Texto para leer =>
· · · · · · ·

Jocelyn Wildenstein, conocida en el ámbito del espectáculo como “Catwoman” debido a sus rasgos felinos resultantes de múltiples cirugías plásticas, falleció el 31 de diciembre en París a la edad de 84 años. Su deceso fue atribuido a una embolia pulmonar, marcando el cierre de un capítulo en la vida de una mujer que estuvo definida por el lujo, la excentricidad y, en sus últimos años, por una ruina financiera significativa. Según reportó Daily Mail, Wildenstein llegó a ser una de las mujeres más ricas del mundo, pero se declaró en bancarrota en 2018. La socialité suiza alcanzó el estrellato mediático tras su matrimonio en 1978 con el magnate del arte Alec Wildenstein, heredero de una influyente dinastía de comerciantes y criadores de caballos.
El matrimonio de Wildenstein y Alec culminó en un divorcio en 1999, un proceso que acaparó titulares en todo el mundo. En este contexto, Jocelyn fue compensada con un acuerdo financiero sin precedentes que incluía $2,500 millones y pagos anuales de $100 millones durante 13 años. En ese momento, su abogado declaró: “Ellos vivirán felices para siempre, pero separados”, según The Times. Sin embargo, lo que parecía un futuro asegurado se desmoronó con el tiempo. En 2015, la familia de su exesposo dejó de realizar los pagos acordados, alegando que ya no contaban con ingresos suficientes. En junio de 2023, Wildenstein expresó en Sunday: “Tengo un problema enorme con ese acuerdo. Desde hace ocho años se han desligado completamente”.

· · · · · · ·

Líneas dadas =>
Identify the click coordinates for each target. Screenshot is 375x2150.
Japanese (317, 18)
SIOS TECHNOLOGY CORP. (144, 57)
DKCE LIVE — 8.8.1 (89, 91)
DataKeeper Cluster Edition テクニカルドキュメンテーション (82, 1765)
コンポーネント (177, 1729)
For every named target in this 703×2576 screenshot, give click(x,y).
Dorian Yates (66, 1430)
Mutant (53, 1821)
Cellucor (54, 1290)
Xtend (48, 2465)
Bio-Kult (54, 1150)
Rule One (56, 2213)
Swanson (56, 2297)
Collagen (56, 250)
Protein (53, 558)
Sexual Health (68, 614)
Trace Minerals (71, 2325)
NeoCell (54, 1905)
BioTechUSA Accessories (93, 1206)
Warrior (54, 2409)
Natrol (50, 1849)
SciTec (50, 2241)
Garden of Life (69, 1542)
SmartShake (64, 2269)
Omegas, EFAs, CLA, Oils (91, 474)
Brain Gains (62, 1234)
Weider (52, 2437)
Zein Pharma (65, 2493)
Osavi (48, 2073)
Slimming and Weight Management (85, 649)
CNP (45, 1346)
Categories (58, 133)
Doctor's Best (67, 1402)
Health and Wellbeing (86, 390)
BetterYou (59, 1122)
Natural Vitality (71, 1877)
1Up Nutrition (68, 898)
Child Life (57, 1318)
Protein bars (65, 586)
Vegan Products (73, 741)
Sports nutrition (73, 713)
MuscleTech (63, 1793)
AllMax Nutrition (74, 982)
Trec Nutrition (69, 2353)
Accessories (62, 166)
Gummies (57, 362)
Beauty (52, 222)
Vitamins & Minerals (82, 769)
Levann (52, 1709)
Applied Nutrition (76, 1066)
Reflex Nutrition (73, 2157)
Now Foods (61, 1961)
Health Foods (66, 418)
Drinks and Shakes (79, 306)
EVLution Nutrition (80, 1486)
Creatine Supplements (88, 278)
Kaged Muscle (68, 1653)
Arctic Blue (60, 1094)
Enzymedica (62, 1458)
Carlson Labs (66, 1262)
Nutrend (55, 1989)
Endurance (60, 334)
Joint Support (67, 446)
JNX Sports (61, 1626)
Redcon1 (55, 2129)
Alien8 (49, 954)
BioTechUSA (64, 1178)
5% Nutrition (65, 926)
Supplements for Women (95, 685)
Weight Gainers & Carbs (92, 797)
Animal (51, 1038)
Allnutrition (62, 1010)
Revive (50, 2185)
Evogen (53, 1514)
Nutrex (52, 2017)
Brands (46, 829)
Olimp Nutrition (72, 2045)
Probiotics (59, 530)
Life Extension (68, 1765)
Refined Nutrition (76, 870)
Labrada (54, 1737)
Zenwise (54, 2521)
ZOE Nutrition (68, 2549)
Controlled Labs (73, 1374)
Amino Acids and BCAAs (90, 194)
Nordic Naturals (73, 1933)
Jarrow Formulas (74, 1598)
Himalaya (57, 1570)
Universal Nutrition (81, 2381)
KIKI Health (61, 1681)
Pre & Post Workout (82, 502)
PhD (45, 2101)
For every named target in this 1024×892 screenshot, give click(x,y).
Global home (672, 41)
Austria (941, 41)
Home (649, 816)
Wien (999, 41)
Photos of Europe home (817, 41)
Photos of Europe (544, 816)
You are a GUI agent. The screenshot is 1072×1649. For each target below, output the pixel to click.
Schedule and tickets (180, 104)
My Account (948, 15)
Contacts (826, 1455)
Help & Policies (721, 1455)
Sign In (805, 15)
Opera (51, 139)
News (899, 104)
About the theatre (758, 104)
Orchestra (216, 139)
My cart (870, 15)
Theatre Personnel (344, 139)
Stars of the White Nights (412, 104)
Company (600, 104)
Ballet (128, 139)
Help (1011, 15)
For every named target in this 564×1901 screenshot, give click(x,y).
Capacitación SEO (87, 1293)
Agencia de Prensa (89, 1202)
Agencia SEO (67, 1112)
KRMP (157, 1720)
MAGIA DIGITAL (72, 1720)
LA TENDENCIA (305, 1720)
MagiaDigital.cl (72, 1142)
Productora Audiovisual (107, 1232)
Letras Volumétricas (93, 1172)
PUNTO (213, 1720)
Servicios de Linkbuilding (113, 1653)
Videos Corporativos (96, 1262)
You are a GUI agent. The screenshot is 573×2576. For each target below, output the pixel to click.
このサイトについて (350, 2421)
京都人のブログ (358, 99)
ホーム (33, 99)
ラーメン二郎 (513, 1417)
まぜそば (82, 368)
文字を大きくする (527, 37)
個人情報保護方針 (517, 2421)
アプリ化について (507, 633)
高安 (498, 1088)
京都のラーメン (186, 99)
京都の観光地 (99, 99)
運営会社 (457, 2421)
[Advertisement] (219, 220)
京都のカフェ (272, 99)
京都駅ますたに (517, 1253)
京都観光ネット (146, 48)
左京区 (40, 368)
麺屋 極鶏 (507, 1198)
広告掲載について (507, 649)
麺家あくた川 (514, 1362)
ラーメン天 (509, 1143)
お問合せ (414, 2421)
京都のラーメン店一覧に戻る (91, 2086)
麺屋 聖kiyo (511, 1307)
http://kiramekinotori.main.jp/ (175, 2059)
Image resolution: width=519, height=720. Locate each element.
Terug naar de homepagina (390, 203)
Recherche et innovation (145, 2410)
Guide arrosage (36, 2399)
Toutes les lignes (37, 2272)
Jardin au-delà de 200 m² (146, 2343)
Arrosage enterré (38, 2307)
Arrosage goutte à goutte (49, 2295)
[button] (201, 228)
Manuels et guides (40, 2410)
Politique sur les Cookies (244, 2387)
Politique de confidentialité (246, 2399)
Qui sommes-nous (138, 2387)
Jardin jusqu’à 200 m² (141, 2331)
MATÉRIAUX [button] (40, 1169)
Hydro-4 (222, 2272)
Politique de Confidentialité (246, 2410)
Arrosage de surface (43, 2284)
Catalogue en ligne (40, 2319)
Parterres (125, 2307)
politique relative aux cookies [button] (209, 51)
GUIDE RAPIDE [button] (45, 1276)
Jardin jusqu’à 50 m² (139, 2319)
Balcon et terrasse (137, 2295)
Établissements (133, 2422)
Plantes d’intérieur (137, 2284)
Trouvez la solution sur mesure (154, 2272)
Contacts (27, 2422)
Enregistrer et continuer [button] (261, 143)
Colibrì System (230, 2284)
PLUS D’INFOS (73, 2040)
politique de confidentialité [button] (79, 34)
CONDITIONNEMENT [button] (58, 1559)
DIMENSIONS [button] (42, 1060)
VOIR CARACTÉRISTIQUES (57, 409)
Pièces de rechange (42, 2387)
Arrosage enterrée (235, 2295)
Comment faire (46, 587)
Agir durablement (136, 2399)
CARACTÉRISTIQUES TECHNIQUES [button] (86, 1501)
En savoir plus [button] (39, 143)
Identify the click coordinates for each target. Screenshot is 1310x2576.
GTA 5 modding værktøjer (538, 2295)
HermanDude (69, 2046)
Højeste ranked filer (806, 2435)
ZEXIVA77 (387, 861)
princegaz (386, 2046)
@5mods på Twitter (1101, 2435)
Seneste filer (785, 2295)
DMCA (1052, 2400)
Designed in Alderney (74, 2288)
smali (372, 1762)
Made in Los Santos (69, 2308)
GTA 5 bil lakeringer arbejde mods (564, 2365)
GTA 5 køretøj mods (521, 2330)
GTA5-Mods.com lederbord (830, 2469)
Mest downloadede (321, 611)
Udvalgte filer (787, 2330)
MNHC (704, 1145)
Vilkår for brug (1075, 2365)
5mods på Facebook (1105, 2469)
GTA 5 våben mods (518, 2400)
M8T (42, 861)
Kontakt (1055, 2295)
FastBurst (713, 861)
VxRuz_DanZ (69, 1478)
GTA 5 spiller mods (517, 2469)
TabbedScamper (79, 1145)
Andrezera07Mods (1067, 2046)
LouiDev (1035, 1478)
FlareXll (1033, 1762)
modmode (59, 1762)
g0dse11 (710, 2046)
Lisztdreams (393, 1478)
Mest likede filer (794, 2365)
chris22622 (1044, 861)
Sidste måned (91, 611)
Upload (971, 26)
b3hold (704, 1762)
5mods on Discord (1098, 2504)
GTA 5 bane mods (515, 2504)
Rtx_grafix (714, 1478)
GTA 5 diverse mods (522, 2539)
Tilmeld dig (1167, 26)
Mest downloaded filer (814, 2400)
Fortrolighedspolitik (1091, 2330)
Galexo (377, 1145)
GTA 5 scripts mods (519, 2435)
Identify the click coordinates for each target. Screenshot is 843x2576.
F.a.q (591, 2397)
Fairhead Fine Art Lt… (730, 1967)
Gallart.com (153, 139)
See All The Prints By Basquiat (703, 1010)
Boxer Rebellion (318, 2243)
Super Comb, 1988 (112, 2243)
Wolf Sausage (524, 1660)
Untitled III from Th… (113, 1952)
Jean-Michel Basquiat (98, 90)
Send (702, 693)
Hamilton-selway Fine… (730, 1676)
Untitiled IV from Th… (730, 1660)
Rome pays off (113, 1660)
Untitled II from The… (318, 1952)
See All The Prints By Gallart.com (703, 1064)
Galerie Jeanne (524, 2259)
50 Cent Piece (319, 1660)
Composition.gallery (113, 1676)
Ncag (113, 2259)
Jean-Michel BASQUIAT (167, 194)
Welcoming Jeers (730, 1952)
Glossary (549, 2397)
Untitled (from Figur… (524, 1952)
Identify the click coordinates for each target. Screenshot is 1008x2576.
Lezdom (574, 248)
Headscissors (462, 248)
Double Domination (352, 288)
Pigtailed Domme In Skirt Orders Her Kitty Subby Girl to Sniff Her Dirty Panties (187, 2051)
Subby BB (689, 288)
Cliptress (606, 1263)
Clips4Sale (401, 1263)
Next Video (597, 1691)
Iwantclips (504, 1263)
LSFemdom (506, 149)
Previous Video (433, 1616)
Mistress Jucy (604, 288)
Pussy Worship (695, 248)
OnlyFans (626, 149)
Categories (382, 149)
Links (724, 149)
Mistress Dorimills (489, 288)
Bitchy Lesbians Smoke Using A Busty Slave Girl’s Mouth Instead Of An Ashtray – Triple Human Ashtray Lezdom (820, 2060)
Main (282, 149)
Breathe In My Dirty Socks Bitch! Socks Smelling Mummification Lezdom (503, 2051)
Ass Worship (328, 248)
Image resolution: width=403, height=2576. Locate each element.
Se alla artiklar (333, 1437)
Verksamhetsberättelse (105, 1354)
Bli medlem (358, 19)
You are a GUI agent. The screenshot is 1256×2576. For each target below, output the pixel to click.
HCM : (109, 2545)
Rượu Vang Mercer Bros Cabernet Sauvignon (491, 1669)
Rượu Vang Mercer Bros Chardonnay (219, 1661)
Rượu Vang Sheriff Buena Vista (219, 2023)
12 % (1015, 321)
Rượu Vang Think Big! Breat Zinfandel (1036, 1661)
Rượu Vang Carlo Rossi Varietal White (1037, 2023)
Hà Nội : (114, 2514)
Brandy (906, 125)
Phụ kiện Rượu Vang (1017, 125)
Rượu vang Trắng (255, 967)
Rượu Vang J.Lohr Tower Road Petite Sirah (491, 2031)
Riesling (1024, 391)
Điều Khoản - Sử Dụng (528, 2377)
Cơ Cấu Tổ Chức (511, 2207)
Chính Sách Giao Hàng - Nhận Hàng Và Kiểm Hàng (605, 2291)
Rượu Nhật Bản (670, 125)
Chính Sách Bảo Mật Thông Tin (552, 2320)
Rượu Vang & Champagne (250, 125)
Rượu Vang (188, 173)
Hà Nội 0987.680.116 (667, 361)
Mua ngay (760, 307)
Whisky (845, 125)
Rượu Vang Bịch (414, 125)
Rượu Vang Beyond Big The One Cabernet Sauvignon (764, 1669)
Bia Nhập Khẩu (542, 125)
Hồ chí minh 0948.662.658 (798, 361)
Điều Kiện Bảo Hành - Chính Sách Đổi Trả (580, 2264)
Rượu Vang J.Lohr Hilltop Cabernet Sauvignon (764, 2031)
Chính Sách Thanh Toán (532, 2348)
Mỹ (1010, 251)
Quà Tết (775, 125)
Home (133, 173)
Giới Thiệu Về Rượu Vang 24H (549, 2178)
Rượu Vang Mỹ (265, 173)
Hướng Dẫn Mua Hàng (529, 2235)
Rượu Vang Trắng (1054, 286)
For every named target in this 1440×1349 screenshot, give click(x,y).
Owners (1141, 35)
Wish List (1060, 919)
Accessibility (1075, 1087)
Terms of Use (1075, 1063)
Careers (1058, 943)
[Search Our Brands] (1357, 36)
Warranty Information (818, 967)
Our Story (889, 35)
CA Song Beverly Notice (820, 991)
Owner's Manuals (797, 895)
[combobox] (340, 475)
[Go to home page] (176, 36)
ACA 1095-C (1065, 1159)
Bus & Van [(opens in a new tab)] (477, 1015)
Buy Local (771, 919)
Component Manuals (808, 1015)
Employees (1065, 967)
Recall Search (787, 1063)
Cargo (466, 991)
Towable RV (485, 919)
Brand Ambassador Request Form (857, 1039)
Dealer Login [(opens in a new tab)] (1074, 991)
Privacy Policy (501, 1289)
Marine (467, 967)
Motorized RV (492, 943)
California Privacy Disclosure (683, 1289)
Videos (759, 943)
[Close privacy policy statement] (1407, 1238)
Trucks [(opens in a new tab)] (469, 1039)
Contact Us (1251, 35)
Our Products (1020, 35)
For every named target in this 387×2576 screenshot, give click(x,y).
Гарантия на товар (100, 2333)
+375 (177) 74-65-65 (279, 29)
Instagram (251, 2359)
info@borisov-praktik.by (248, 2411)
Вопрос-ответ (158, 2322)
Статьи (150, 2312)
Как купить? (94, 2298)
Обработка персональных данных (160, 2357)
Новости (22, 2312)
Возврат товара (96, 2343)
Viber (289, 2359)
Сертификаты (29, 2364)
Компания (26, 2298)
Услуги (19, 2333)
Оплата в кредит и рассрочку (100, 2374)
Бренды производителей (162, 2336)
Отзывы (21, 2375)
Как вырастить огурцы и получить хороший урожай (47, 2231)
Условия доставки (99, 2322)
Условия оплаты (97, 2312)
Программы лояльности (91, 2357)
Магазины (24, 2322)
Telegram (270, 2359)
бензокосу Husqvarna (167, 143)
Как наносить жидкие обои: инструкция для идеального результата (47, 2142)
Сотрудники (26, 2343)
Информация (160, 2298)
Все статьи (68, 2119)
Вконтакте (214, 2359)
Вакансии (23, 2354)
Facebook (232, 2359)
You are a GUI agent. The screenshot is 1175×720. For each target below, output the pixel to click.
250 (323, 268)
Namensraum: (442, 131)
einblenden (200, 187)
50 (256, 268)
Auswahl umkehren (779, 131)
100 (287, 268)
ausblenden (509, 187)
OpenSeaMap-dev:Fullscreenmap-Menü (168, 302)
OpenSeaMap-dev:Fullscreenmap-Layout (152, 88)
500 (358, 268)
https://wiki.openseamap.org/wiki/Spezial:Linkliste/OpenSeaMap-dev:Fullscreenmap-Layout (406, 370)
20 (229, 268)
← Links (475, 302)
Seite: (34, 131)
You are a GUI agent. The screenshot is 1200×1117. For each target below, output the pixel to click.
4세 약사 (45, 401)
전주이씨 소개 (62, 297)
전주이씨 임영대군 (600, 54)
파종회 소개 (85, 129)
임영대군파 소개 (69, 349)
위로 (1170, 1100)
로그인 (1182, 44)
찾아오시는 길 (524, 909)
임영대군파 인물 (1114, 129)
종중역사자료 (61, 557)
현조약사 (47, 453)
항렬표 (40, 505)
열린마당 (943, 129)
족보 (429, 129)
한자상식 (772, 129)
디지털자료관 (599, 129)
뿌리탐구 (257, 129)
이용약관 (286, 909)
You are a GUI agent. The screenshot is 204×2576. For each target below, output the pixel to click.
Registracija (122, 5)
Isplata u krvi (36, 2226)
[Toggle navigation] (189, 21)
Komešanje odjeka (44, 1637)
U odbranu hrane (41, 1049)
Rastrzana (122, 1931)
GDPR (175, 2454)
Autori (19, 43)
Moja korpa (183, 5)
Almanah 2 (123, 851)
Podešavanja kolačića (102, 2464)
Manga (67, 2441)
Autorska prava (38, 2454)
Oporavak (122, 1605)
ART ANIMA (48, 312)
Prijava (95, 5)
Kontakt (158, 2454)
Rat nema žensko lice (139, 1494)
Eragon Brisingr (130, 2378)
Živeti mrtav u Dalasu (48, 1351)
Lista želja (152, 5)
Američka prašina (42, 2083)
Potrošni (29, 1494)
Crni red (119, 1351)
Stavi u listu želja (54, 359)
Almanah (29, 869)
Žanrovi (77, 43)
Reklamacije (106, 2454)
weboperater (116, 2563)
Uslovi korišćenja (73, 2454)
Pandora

· · · · · · ·

Qué hacer =>
Según el texto sobre Jocelyn Wildenstein, ¿a qué se atribuyó su muerte? Para responder, usa únicamente el texto.

Resultado =>
A una embolia pulmonar.